**WORK REQUEST:**
Line by line, print the records exactly, and keep images out of the copy.

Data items
━━━━━━━━━━━━━━━━
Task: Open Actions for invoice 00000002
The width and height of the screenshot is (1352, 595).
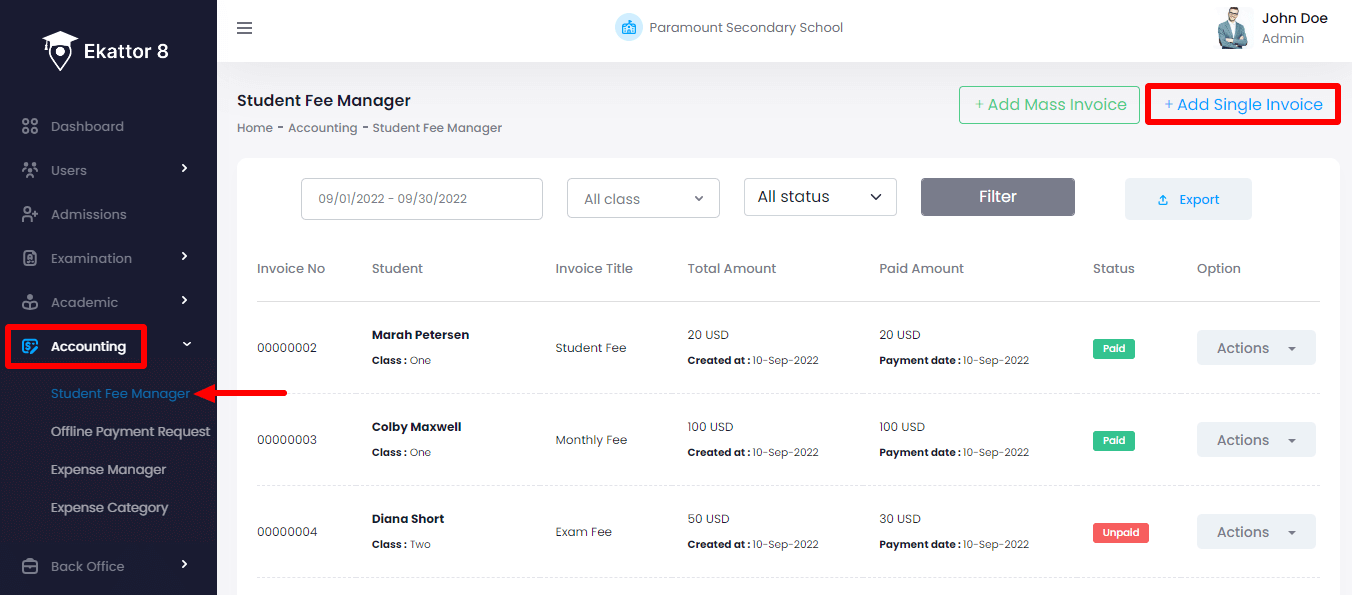Action: [x=1256, y=347]
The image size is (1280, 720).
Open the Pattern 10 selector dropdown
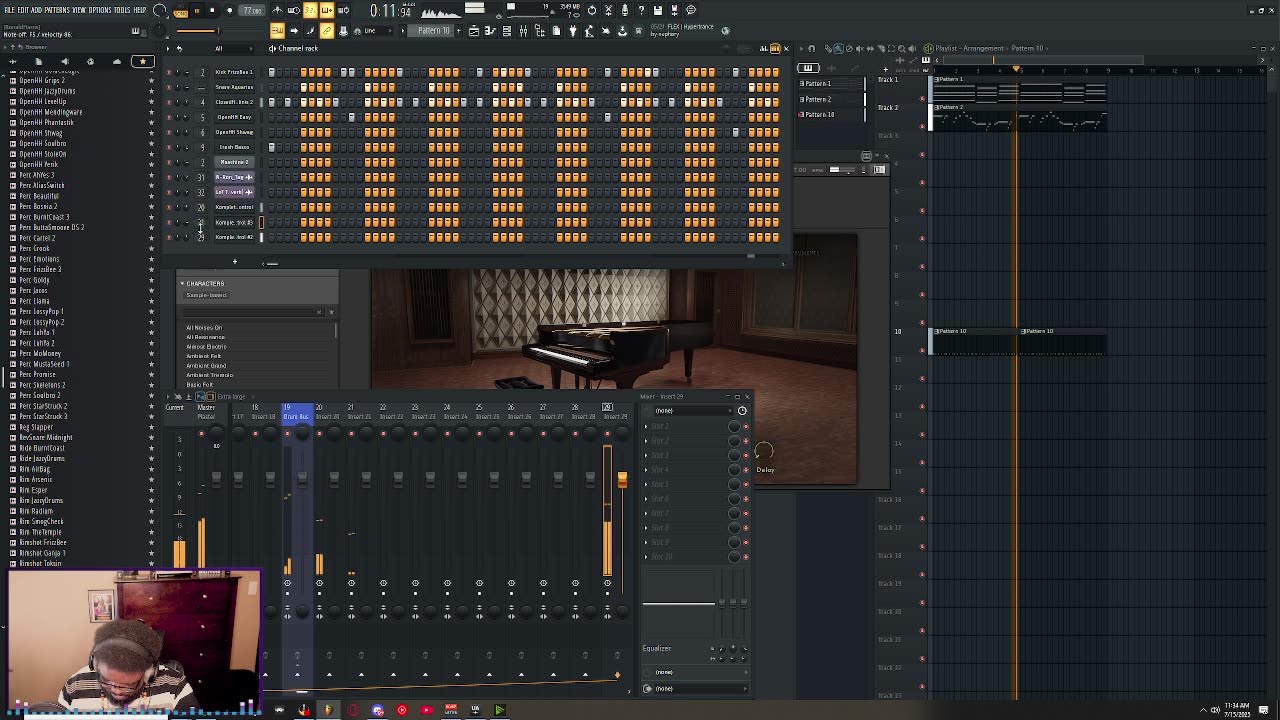pos(433,31)
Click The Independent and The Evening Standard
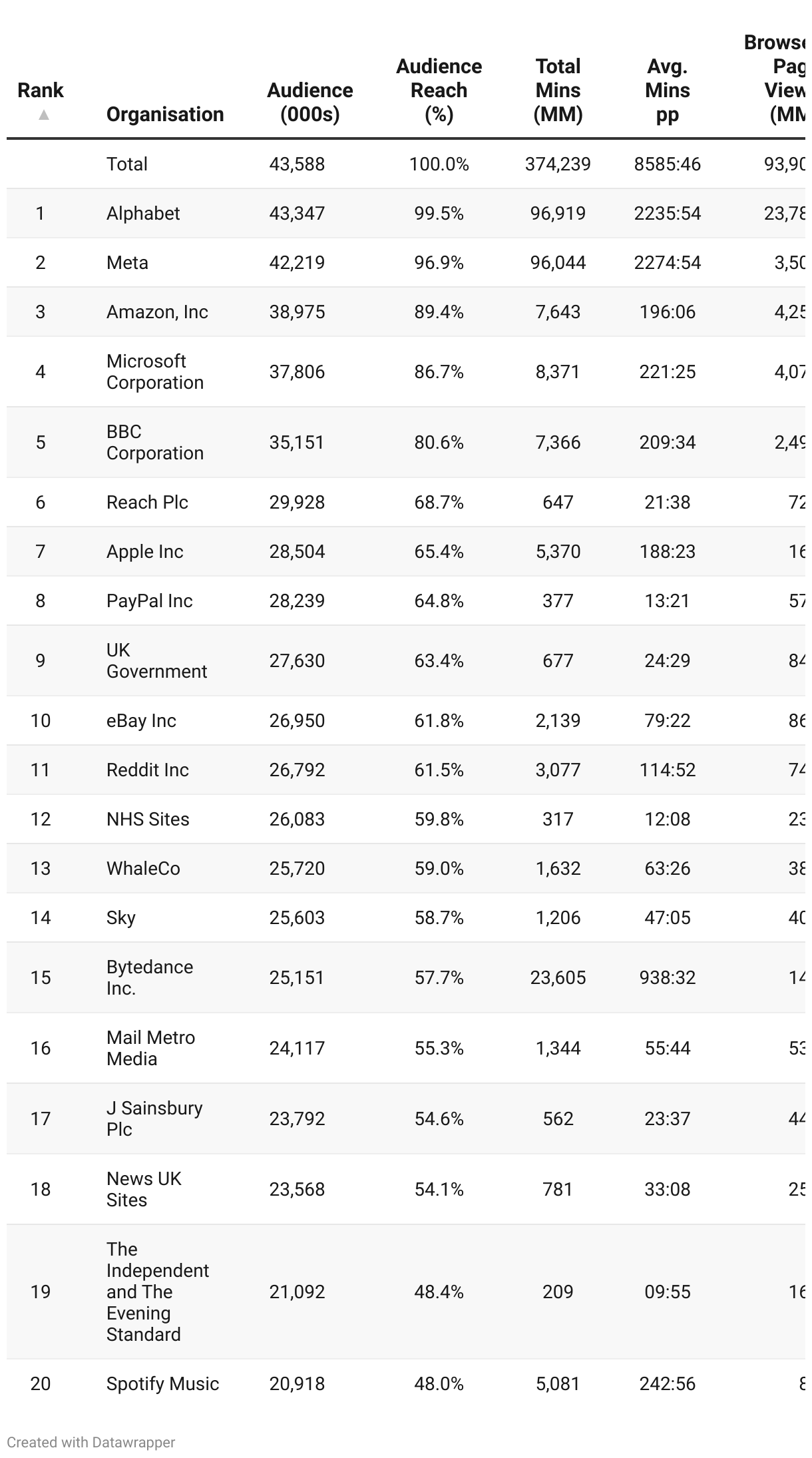The height and width of the screenshot is (1458, 812). [158, 1292]
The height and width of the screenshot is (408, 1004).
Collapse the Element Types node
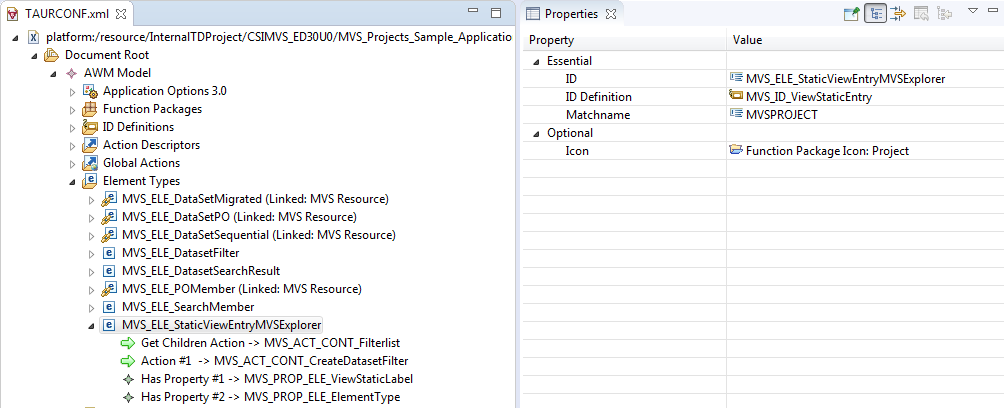coord(72,181)
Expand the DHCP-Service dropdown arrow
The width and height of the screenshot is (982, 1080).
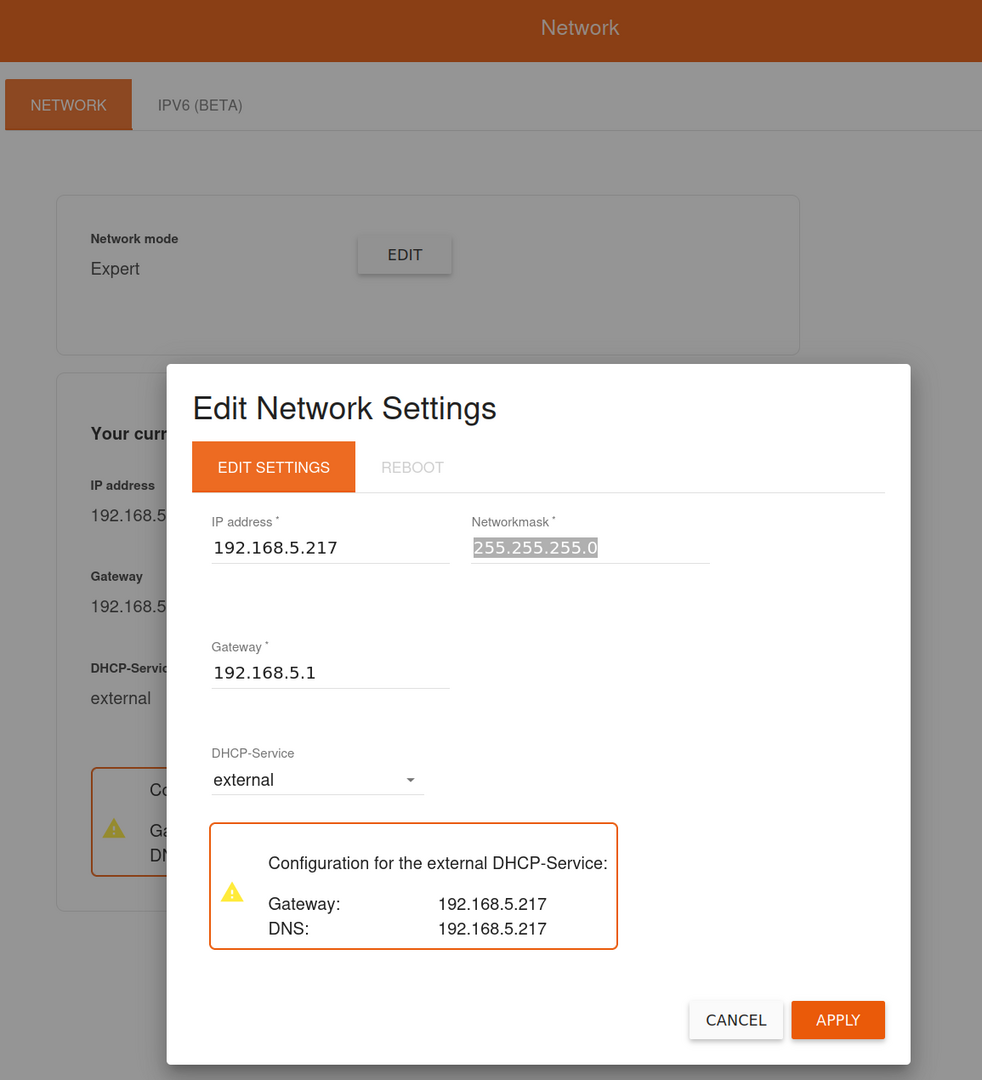click(410, 780)
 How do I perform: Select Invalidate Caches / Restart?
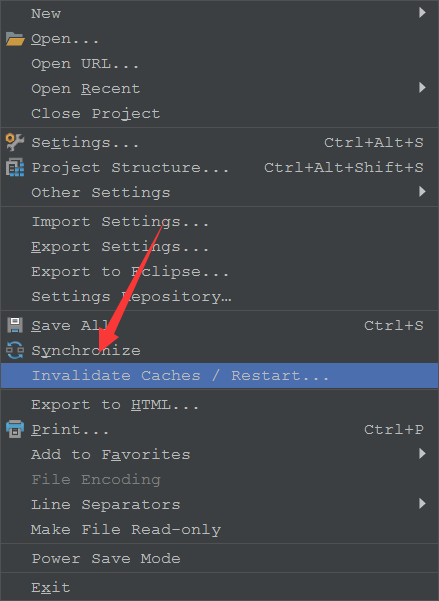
━━━━━━━━━━━━━━━━
**EXERCISE RESPONSE:**
Task: Open Actions for invoice 00000002
The width and height of the screenshot is (1352, 595).
Action: [x=1256, y=347]
The image size is (1280, 720).
Open the Pattern 10 selector dropdown
pos(433,31)
Click The Independent and The Evening Standard
The height and width of the screenshot is (1458, 812). [158, 1292]
The height and width of the screenshot is (408, 1004).
Collapse the Element Types node
coord(72,181)
Expand the DHCP-Service dropdown arrow
The width and height of the screenshot is (982, 1080).
click(410, 780)
 How do I perform: Select Invalidate Caches / Restart?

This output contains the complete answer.